* DIRECTIVE A *
Lay out the lines of the listing below as a Markdown table with the columns Row and Line, from the line with "Given: Add a new pane tab with plus button" up to and including the line with "[x=90, y=332]". Number each row and leave out blank lines.

* SELECTED TEXT *

________________________________________

Build a Bee Hive: An Illustrated, Step-By-Step Guide

Time to build a beehive for my soon-to-arrive package bees.

If you’re thinking of starting beekeeping, you’ll see that building a honeybee hive from a beehive kit is really easy.

If I can do it anyone can!

Don’t Procrastinate!

Don’t procrastinate like I did! It’s March 28, my bees are due in a couple of weeks, and I’m just now getting around to building a bee hive.

It would be best to start a bit earlier, just to be sure that everything is ready on time.

It doesn’t take two weeks to build a bee hive, of course. In fact, I did everything except paint the hive in one afternoon.

But if it turns out that you’re missing something, or accidentally ruin a piece and have to reorder, you don’t want to cut it too close.

You Don't Want Bees Arriving Before You're Ready!

You do not want to get a call from the Post Office letting you know that your bees have arrived when you don’t yet have a hive ready for them.

And as it turns out, I almost put myself in that very situation!

I thought that I had everything on hand needed to build a bee hive. Turns out, though, that I was 3 sheets short of having enough foundation. I’ll have to order some.

I expect it will arrive in time, but I’m cutting it plenty close.

So if you’re a chronic procrastinator like me, try not to be – at least when it comes to your beekeeping!

Building a Bee Hive From a Kit is Easy

When you buy a honey bee hive kit, all you have to do to build a bee hive is just put the parts together and nail them.

It’s really easy, and hopefully the tips and photos here will help to make building your first hive even easier.

This page consists primarily of photos illustrating the process of building a standard Langstroth bee hive, with a few construction tips thrown in. So if you haven’t already, you might want to take a quick look at these pages: the parts of a beehive and how to build a beehive.

By the way, I’ll let you know at each step what size nails to use. But if you build a bee hive from a kit, it’s unlikely you’ll have to buy any nails since they usually are included.

So let's get started.

I’ll just start at the bottom of the hive, and work my way up.

The Bottom Board

honey bee hive bottom board parts before assembly

I use wood glue when assembling all hive components. Here you see a bead of glue laid in the groove of the bottom board’s tongue-and-groove construction.

honey bee hive bottom board glueing parts

Tap all the pieces firmly together, apply glue to the side rails, and fit board assembly into the side rails.

honey bee hive bottom board - fitting parts together
honey bee hive bottom board - glueing side rail
honey bee hive bottom board - adding second side rail

Making sure that the boards are flush with the end of the rail, place 1 nail (2 ¼” galvanized) toward the end of the side rail.

Now make sure that the boards are nested together tightly, with no gaps in between the pieces, and place 1 nail toward the other end of the side rail.

(CAUTION: Note that the groove cut in the side rails is not centered. When adding the side rails, be sure that they are not mismatched, with the deep side up on one side, and the shallow side up on the other side.

________________________________________

* DIRECTIVE B *
Carry on with the guide to building a bee hive from the point where it stops.

________________________________________

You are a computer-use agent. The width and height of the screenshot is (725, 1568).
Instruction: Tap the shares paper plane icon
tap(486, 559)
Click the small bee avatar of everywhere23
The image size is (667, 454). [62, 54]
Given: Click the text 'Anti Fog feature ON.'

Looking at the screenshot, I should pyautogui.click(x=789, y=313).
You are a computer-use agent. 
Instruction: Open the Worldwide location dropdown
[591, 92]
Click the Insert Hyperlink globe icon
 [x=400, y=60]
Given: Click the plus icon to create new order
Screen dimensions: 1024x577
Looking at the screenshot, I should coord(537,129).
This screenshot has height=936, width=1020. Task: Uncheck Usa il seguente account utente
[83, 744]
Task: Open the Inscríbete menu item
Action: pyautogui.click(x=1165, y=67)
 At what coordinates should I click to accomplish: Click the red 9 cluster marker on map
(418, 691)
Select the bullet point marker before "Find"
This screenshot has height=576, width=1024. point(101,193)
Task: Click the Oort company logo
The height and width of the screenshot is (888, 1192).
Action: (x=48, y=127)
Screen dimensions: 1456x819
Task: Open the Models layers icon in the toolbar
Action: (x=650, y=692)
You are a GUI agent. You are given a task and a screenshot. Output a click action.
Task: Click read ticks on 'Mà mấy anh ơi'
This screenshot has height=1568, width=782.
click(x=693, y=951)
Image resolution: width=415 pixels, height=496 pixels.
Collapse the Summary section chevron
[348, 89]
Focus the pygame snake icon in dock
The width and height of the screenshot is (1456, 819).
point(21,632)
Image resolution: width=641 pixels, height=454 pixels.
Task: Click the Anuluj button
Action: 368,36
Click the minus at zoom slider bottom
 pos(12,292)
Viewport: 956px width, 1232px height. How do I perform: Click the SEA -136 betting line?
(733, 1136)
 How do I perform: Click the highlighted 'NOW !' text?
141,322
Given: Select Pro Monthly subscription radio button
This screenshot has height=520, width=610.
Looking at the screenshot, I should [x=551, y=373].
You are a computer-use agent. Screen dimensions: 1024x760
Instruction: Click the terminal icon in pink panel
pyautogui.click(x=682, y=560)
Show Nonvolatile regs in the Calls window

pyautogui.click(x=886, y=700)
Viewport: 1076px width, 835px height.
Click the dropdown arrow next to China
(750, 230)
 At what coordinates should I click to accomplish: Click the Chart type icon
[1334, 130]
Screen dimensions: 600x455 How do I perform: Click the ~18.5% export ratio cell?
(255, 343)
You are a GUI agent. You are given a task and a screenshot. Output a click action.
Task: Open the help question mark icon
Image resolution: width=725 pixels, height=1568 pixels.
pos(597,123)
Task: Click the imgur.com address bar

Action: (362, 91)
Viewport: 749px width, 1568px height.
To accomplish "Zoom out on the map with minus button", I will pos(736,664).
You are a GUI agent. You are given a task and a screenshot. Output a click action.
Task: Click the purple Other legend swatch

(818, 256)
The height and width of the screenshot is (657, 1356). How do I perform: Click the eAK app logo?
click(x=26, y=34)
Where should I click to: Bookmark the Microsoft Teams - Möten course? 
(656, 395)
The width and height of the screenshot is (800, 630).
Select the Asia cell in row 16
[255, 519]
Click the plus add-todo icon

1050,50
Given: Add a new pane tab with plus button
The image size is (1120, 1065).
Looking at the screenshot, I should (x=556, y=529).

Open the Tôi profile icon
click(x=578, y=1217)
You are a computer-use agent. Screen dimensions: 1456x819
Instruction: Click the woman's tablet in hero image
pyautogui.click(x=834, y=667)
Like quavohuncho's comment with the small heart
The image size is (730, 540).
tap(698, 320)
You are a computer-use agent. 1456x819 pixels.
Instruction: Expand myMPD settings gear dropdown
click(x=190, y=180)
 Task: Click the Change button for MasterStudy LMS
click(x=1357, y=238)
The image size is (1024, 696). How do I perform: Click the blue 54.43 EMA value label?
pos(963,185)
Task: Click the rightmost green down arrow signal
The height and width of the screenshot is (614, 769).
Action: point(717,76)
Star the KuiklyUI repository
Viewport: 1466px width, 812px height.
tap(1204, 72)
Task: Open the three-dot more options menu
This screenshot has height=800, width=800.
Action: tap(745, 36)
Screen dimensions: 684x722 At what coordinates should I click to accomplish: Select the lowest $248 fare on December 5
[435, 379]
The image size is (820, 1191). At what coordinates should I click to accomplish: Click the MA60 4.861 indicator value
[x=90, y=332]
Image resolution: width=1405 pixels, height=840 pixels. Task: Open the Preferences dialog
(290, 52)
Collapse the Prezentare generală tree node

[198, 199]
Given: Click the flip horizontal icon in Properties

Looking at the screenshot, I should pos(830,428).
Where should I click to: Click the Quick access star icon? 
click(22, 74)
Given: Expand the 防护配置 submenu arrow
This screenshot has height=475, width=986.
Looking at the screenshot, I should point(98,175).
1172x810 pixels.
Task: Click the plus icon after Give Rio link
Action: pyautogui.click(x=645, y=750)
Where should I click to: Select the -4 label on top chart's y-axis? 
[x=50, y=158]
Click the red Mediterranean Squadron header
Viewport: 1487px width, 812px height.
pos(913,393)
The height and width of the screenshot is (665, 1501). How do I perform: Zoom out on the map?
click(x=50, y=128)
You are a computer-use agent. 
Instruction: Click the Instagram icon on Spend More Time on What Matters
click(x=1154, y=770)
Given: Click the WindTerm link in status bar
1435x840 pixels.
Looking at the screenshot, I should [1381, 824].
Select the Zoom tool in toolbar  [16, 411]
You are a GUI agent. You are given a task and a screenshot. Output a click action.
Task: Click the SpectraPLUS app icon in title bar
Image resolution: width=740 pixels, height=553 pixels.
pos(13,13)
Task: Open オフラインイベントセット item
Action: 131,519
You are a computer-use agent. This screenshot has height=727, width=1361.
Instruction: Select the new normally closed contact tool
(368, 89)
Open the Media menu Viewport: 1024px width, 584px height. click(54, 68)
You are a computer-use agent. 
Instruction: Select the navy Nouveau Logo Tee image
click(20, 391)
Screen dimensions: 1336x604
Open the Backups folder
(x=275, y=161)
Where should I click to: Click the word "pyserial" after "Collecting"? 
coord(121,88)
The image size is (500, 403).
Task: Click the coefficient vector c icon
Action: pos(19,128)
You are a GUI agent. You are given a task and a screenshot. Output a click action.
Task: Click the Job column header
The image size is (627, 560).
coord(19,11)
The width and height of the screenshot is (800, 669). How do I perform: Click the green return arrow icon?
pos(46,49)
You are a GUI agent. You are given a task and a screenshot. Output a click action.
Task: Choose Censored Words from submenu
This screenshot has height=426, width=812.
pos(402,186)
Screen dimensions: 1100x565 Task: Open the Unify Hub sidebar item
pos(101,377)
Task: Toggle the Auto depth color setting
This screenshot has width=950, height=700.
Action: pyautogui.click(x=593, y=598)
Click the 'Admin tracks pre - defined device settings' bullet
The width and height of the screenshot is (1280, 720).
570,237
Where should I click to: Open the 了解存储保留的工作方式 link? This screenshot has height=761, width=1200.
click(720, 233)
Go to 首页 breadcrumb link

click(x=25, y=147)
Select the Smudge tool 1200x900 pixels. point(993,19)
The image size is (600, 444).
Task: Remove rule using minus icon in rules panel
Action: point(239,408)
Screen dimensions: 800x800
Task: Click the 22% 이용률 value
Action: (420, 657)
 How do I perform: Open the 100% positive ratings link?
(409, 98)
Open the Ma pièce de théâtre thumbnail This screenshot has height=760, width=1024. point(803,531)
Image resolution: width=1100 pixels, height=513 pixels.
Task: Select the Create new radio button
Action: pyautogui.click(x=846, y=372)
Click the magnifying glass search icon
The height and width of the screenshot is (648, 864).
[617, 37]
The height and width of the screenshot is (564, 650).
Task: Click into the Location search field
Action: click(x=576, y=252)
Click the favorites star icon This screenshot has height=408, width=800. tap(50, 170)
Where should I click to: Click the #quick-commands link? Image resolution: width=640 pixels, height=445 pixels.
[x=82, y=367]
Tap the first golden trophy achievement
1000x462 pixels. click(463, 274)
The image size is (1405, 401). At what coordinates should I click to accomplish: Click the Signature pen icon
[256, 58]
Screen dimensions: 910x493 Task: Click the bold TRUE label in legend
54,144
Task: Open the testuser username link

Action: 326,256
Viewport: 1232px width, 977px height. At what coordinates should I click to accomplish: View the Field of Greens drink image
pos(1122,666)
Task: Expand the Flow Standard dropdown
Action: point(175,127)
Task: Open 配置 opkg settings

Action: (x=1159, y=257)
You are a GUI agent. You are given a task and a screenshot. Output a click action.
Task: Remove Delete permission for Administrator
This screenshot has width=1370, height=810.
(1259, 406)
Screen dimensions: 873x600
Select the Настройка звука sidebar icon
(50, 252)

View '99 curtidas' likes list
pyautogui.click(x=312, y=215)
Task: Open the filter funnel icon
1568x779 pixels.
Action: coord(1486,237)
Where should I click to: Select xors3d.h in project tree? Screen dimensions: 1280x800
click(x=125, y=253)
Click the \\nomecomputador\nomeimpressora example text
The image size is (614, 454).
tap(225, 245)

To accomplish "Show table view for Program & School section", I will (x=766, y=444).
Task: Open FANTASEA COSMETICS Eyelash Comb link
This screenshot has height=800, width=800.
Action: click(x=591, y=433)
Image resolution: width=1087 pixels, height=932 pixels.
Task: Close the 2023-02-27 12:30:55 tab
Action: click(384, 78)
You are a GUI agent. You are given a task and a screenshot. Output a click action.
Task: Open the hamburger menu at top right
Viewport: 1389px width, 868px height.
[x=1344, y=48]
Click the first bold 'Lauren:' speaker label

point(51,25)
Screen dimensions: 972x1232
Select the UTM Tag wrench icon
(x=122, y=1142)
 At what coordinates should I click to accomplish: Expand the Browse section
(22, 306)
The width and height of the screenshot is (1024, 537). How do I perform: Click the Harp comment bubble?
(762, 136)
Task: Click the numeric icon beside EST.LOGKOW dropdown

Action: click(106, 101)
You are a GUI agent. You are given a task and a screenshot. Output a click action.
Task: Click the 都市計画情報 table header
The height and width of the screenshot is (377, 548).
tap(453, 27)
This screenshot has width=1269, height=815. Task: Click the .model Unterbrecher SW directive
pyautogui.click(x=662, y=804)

________________________________________

* EXERCISE OUTPUT A *
| Row | Line |
|---|---|
| 1 | Given: Add a new pane tab with plus button |
| 2 | The image size is (1120, 1065). |
| 3 | Looking at the screenshot, I should (x=556, y=529). |
| 4 | Open the Tôi profile icon |
| 5 | click(x=578, y=1217) |
| 6 | You are a computer-use agent. Screen dimensions: 1456x819 |
| 7 | Instruction: Click the woman's tablet in hero image |
| 8 | pyautogui.click(x=834, y=667) |
| 9 | Like quavohuncho's comment with the small heart |
| 10 | The image size is (730, 540). |
| 11 | tap(698, 320) |
| 12 | You are a computer-use agent. 1456x819 pixels. |
| 13 | Instruction: Expand myMPD settings gear dropdown |
| 14 | click(x=190, y=180) |
| 15 |  Task: Click the Change button for MasterStudy LMS |
| 16 | click(x=1357, y=238) |
| 17 | The image size is (1024, 696). How do I perform: Click the blue 54.43 EMA value label? |
| 18 | pos(963,185) |
| 19 | Task: Click the rightmost green down arrow signal |
| 20 | The height and width of the screenshot is (614, 769). |
| 21 | Action: point(717,76) |
| 22 | Star the KuiklyUI repository |
| 23 | Viewport: 1466px width, 812px height. |
| 24 | tap(1204, 72) |
| 25 | Task: Open the three-dot more options menu |
| 26 | This screenshot has height=800, width=800. |
| 27 | Action: tap(745, 36) |
| 28 | Screen dimensions: 684x722 At what coordinates should I click to accomplish: Select the lowest $248 fare on December 5 |
| 29 | [435, 379] |
| 30 | The image size is (820, 1191). At what coordinates should I click to accomplish: Click the MA60 4.861 indicator value |
| 31 | [x=90, y=332] |

* EXERCISE OUTPUT B *
This type of bottom board is called a ‘reversible bottom board.’ The purpose of the reversible bottom board is to have a deeper entrance in the summertime, with the ability to flip the board and have a shallower entrance in winter without having to change bottom boards.

I always use the deep side all year round, and never bother to reverse it for winter. But I still add the shallow end cleat for extra structural rigidity.)

honey bee hive bottom board - nailing side rail

Repeat these steps with the other side rail. You’ll then have a nail in each corner, holding the entire assembly tightly together. You can then add a few more nails in between the corner nails on each side rail.

honey bee hive bottom board - side rails nailed on

Now nail and glue on the top and bottom cleats. They go on opposite ends.

It will be obvious which side each goes on because they match the height of the side rails. (Top cleat uses 1 ½” nails, and 1” on the bottom.)

Sometimes parts won’t fit exactly right, and you’ll have to do a bit of trimming. As you can see, that was the case for the bottom cleat, which I had to trim to fit.

honey bee hive bottom board - cleat needs trimming
honey bee hive bottom board - nailing on cleat
honey bee hive bottom board - assembly complete

The Hive Body

I use medium depth supers exclusively (except for comb honey supers). I like having all pieces of equipment being interchangeable.

And the older I get, the less interested I am in having to lift a deep hive body full of honey!

honey bee hive body - unassembled parts

So I’ll be starting my hive with 2 medium hive bodies rather than 1 deep.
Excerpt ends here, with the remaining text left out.